Cheb's project will be here.

**Chebmaster** · 05-05-2023, 09:57 AM

I, definitely, want to push Free Pascal to its limits and achieve the impossible.

Here's the determinism check as a standalone project
(note you need to make sure your browser doesn't correct http into https since I still haven't corrected my server's Let'sEncrypt and the https has invalid sertificate)
pure source http://chentrah.chebmaster.com/downloads/determchk.zip (7Kb)
with binaries compiled for x86 and x86-64 using both Free Pascal 3.2.2 and Free Pascal 2.6.4 : http://chentrah.chebmaster.com/downl...thbinaries.zip (199Kb)

As you can see, the lion's share of processing time goes to calculating those md5 sums.

A reminder: determinism is required for my planned multiplayer code to work at all. If the checksums do not match between platforms, those platforms wouldn't be able to play together and you'd need a separate server for each of them.

My friend who is working in in the game industry full time, had to deal with lack of determinism in Unity. Namely, you cannot count on monsters behaving identically if present with identical player actions. He had to improvise, adding a distributed server of sorts where each of the clients in a multiplayer game acted as a server for a fraction of monsters and just broadcast the behavior of those monsters to all other clients.

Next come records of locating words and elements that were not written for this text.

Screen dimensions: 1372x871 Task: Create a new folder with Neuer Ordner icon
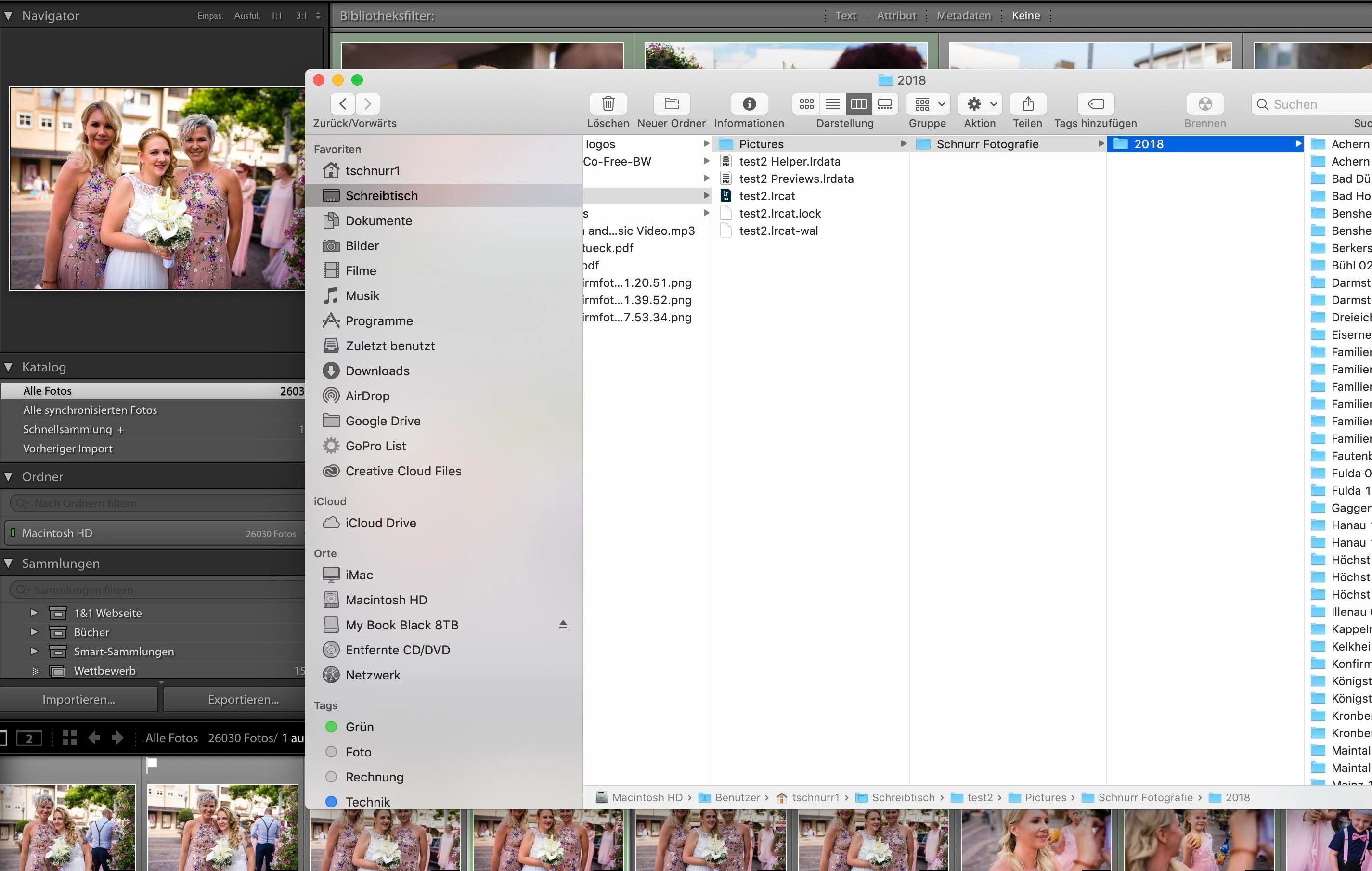672,103
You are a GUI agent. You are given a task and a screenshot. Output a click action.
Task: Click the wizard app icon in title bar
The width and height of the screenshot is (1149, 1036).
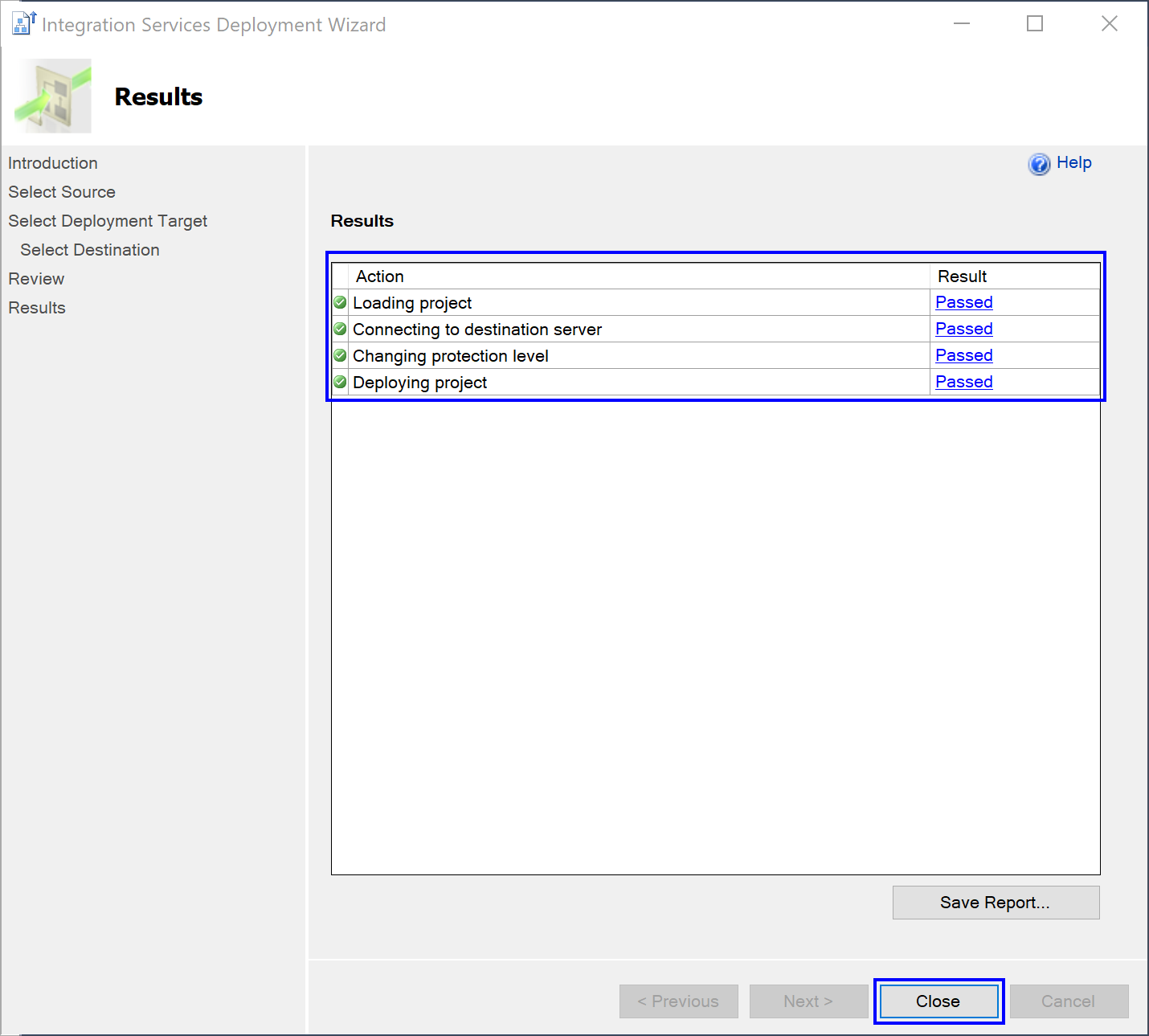[24, 24]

Full determinism, on the other hand, allows sending *only* the player inputs over the network. This is MMO-grade stuff: no matter how many monsters are there (even a million) or how massive the changes to the game world (i want the ability to reduce the whole map to a huge crater) the network traffic would remain zilch.

**SilverWarior** · 05-05-2023, 01:50 PM

Have you perhaps considered using some other Hashing algorithm instead of MD5. CRC32 hashing algorithm is way faster but might result in more clashes where different input results in same hash result. On the other hand many modern CPU's have hardware support for SHA based hashing algorithms which could mean that they would be much faster than MD5 which if my memory serves me correctly is rarely hardware accelerated.

Any way there is a good thread on Stack Overflow about comparison between various hashing algorithms. https://stackoverflow.com/questions/...st-performance
Granted question poster was interested in performance difference in .NET environment but some people that provided answered have done their own testing in other programming languages even Delphi.

**Chebmaster** · 08-05-2023, 09:29 AM

I just grabbed the one that was easiest to slap on and had a reasonably sized hash.
Since this code is not going to be part of normal execution but only be used for research during development (or, maybe, as an optional "check your CPU for compatibility" feature).

**Chebmaster** · 19-05-2023, 03:34 PM

I'm more and more tempted by the idea of 16-bit integer physics. 32768 is actually a lot, if you use it right. I have experience, after all - that game for MS-DOS used 16-bit physics.
I also learned a lot since, the problem of velocity discretization at low speeds is easily circumvented by defining speed not per tic but per interval of N tics, where slow objects would move slowly, one jump per hundreds of tics (and just interpolated by any object interacting with them).
SSE offer unique possibilities of speeding things up, PMULHW is tailor made for such things, multiplying 8 numbers per tact in the basic version and up to 32 in its AVX512 incarnation.
Also, sines, cosines and reverse square roots -- all of these could be made using lookup tables with linear interpolation, maybe normalized using BSR - but anyway much faster than any floating-point counterparts.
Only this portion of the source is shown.